The raid resulted in finding less than one gram of cocaine, which Quinn was charged with possessing. While a lower court rejected Quinn's objection to the 'no-knock' entry on the ground that the police had information that guns were present at the residence, that doesn't seem justified in light of the Supreme Court's rulings in the past on the matter.
The Rutherford Institute, which is representing Mr. Quinn, pointed out that the U.S. Supreme Court has ruled that a no-knock entry is justified only with a specific warrant or if officers believe someone might be hurt or evidence might be lost.

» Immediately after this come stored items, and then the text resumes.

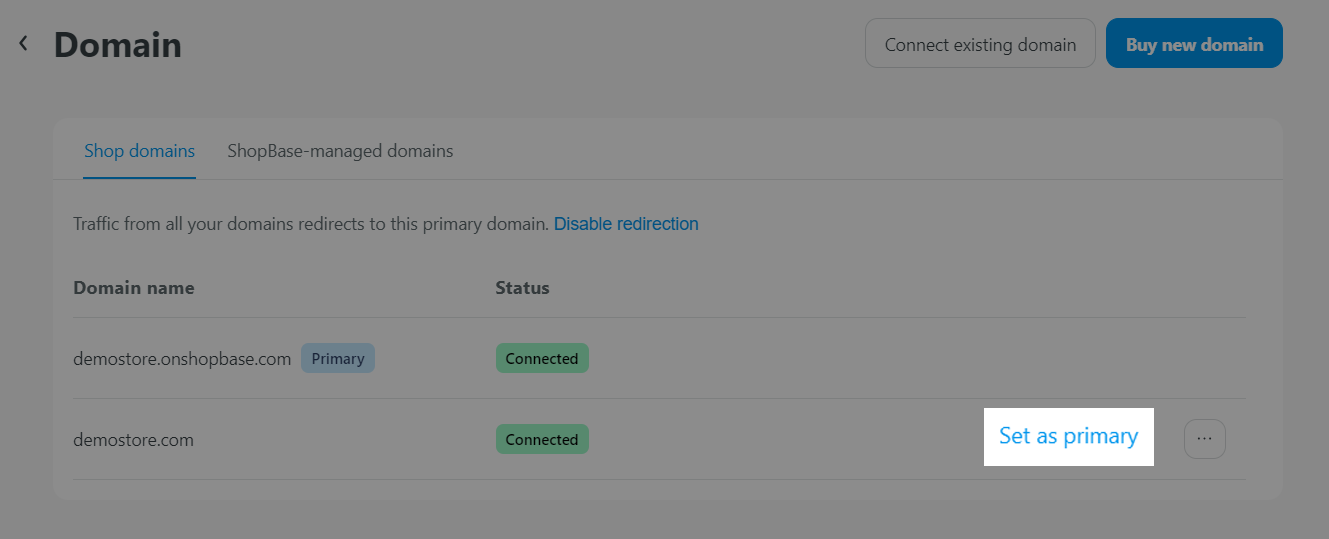Select the demostore.com domain name

[x=133, y=440]
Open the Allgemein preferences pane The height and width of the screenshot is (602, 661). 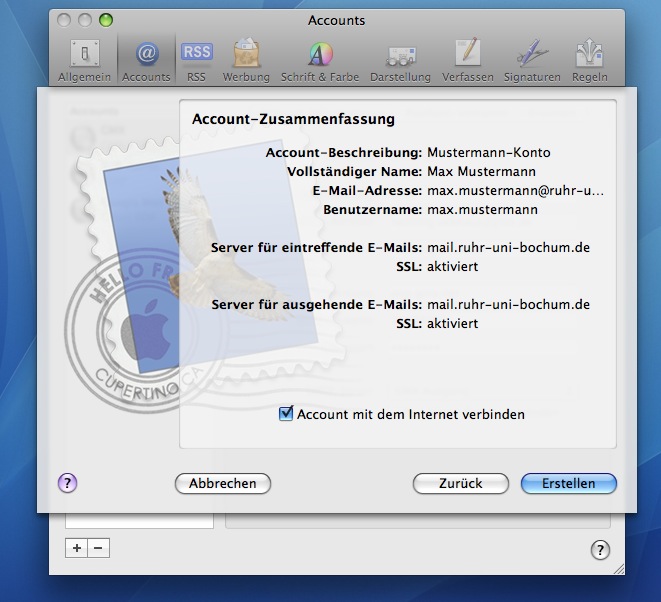coord(84,60)

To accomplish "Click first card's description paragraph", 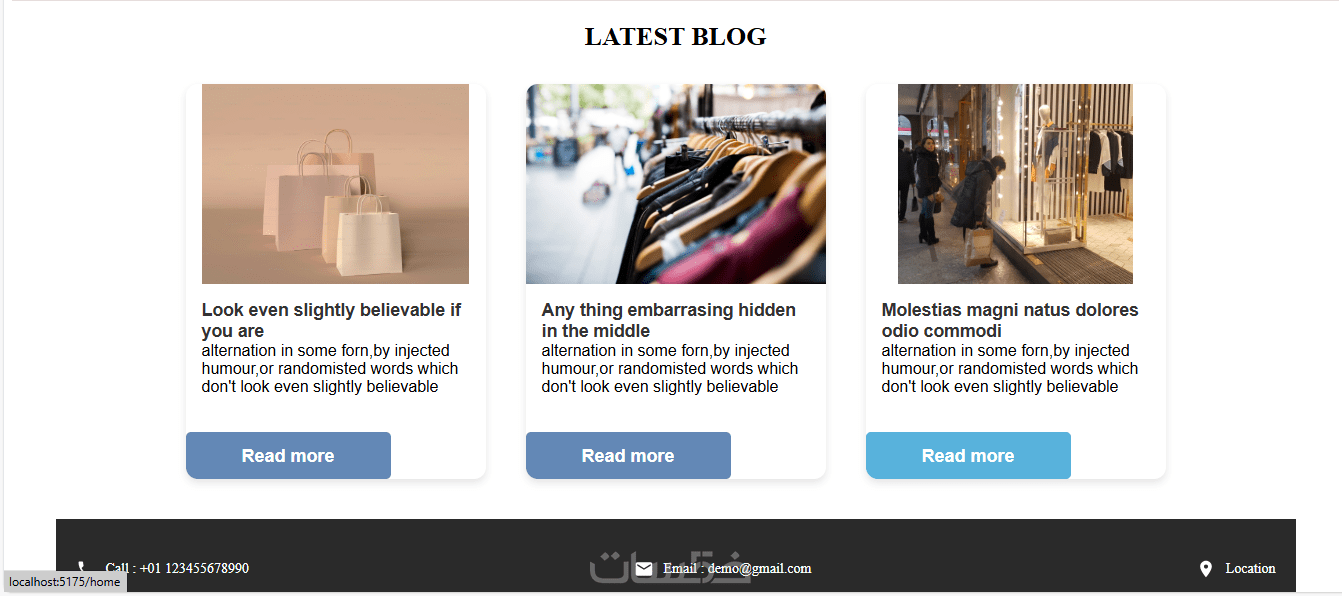I will coord(330,369).
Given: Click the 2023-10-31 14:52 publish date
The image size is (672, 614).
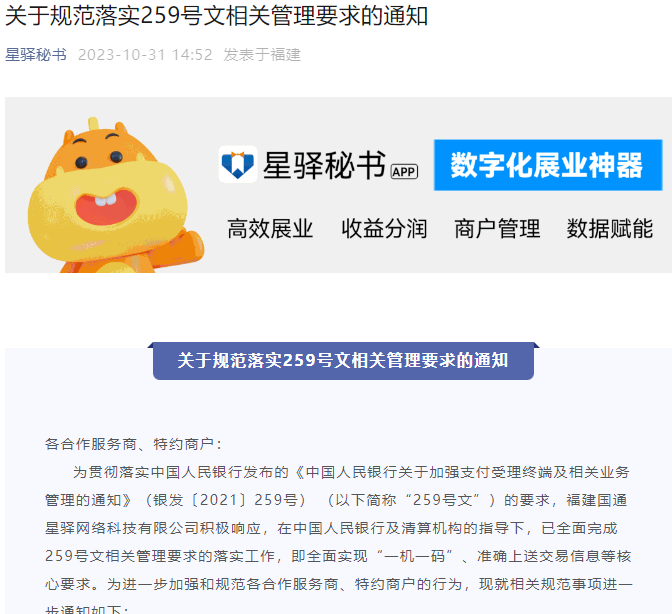Looking at the screenshot, I should [145, 55].
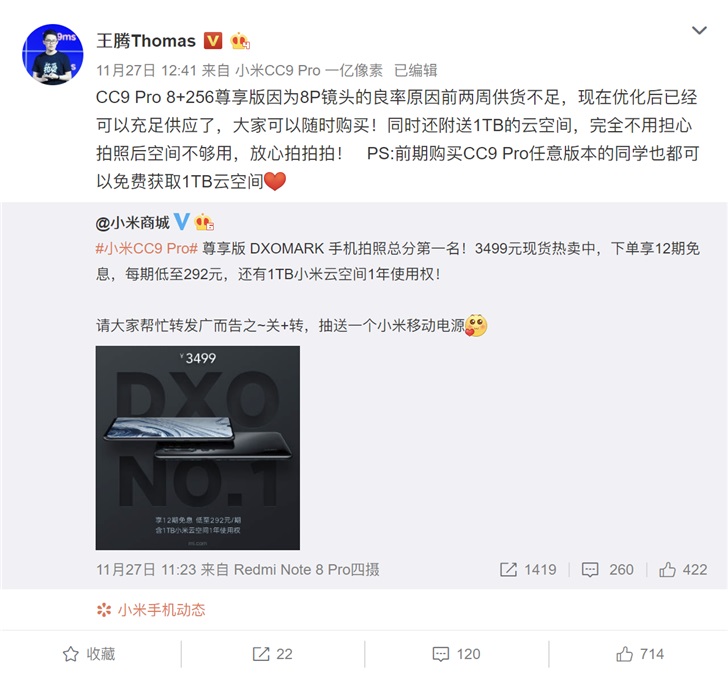Open the 小米手机动态 topic link

151,610
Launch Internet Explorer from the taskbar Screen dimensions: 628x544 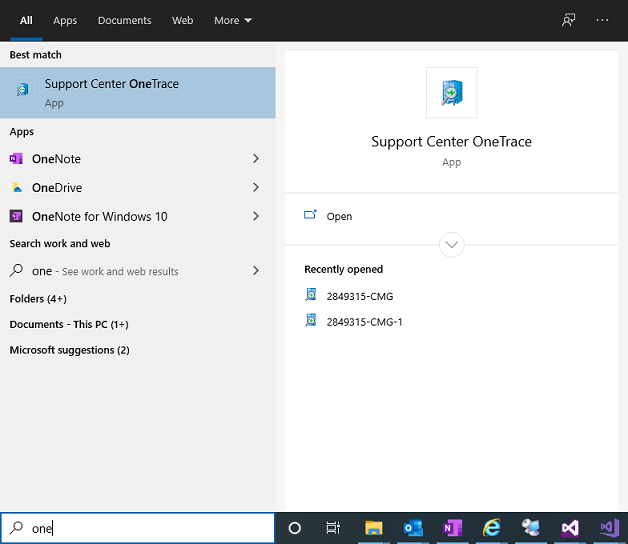pos(491,528)
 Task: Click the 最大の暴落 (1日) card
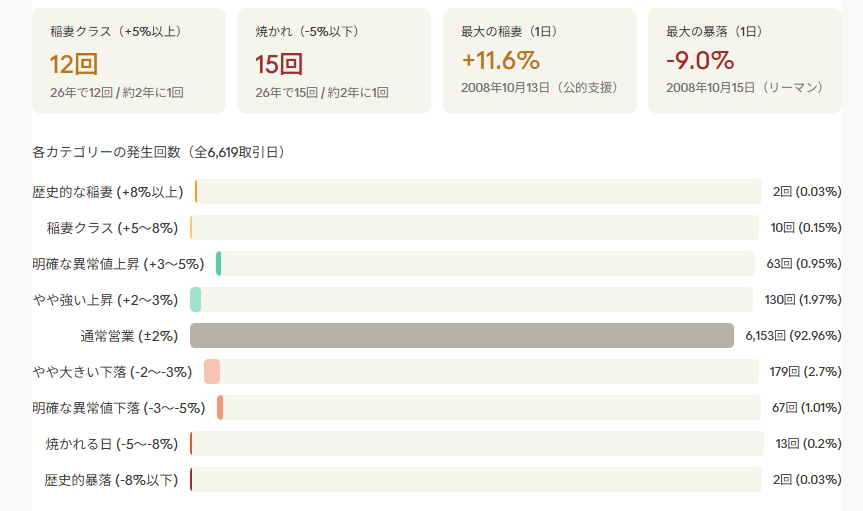pyautogui.click(x=745, y=60)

"Here, the police based their no-knock entry solely upon their suspicion that the occupants of the residence may have been in possession of a rifle," reads the appeal in the case of Quinn v. State of Texas. "That the suspected possession of weapons was the only 'justification' for use of a no-knock entry in this case is undisputed."
"Whatever the issue might be, whether it's mass surveillance, no-knock raids, or the right to freely express one's views about the government, we've moved into a new age in which the rights of the citizenry are being treated as a secondary concern by the White House, Congress, the courts, and their vast holding of employees, including law enforcement officials," said John W. Whitehead, president of The Rutherford Institute and author of A Government of Wolves: The Emerging American Police State. "The disconnect, of course, is that the Constitution establishes a far different scenario in which government officials, including the police, are accountable to 'we the people.' For it to be otherwise, for government concerns to trump individual freedoms, with government officials routinely sidestepping the Constitution and reinterpreting the law to their own purposes, makes a mockery of everything this nation is supposed to stand for—self-government, justice, and the rule of law."

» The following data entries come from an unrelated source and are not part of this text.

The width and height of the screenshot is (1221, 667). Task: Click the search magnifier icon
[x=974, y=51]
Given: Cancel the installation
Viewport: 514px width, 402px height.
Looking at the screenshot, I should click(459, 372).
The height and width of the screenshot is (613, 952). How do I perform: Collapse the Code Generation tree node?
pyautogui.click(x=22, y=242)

Rutherford Institute attorneys argue that in the absence of any evidence of actual danger to police, the legal possession of a firearm, as guaranteed by the Second Amendment, is not sufficient to justify allowing police to override the Fourth Amendment's protection against unannounced "no-knock" home invasions when executing warrants.

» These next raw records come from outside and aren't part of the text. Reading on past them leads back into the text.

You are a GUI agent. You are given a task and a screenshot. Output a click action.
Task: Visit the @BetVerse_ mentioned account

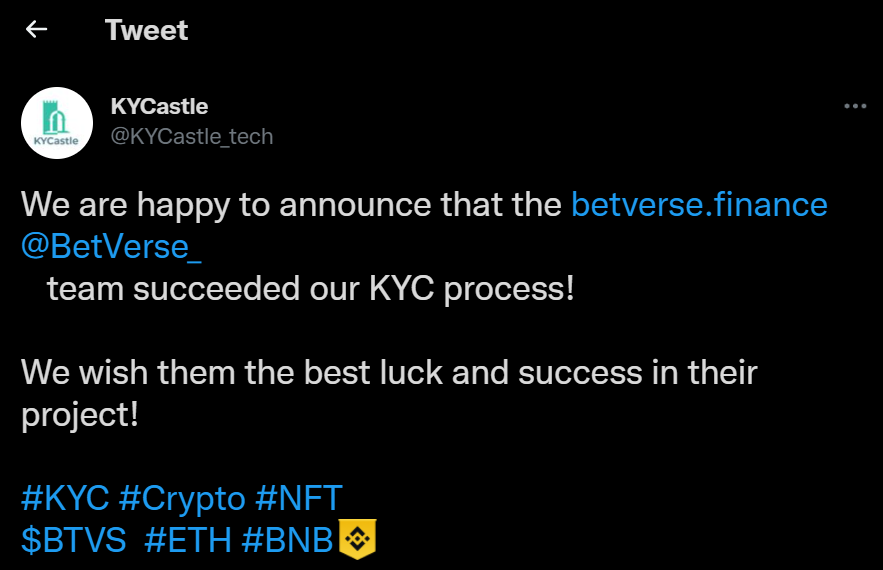pyautogui.click(x=111, y=246)
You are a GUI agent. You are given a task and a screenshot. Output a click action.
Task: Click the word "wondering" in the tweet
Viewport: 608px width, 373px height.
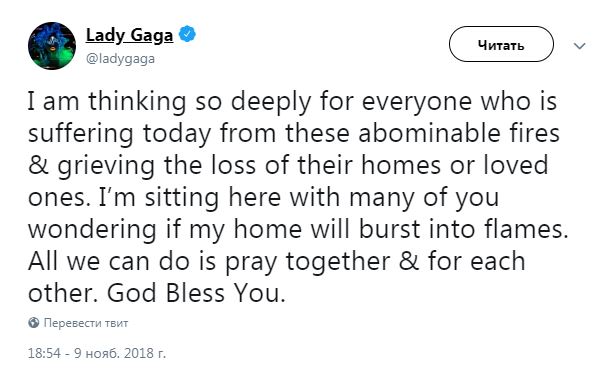pyautogui.click(x=93, y=230)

The Rutherford Institute also points out that "Although established Fourth Amendment jurisprudence dictates that police officers entering a dwelling must knock on the door and announce their identity and purpose before attempting a forcible entry, police may disregard the knock and announce rule under circumstances presenting a threat of physical violence or a danger that evidence will be destroyed."
They also blasted the earlier court comments about the Ak-47.
"The Court of Appeals seems to think than an 'AK-47′ rifle is some sort of 'exceptionally' dangerous weapon. Actually, despite the faux mystique surrounding that particular type of rifle fostered by popular media, the AK-47 is not uniquely dangerous," a footnote in the brief states. "It is the most-used rifle in the world because there are 100 million of them, it is cheap to make and easy to repair, and because it can be chambered for a wide variety of calibers.
"As a gun collector who prudently kept his legally-owned collection safely secured in gun vaults, it was altogether possible that Mr. Quinn could have had a large number of guns in his home and no ammunition," the footnote continues. "The point here is not to argue that "possession" of guns does not roughly or usually equate to possession of "working" guns. The point is: an AK-47 is no more powerful – and is indeed less powerful – than many common hunting rifles that can be chambered up to .460 Weatherby Magnum – a weapon many times more powerful than a .223 rifle. Even a .357 magnum handgun, one of the most popular calibers, is more powerful than a .223 rifle."
The appeal footnote then rightly points out the issue, "The police, being weapons experts, obviously knew this – but testified about the "dangerous" nature of this particular gun because they knew the jury would have heard of it in the media and would know about its mystique as the weapon of choice for terrorists around the world. Clever, but misleading."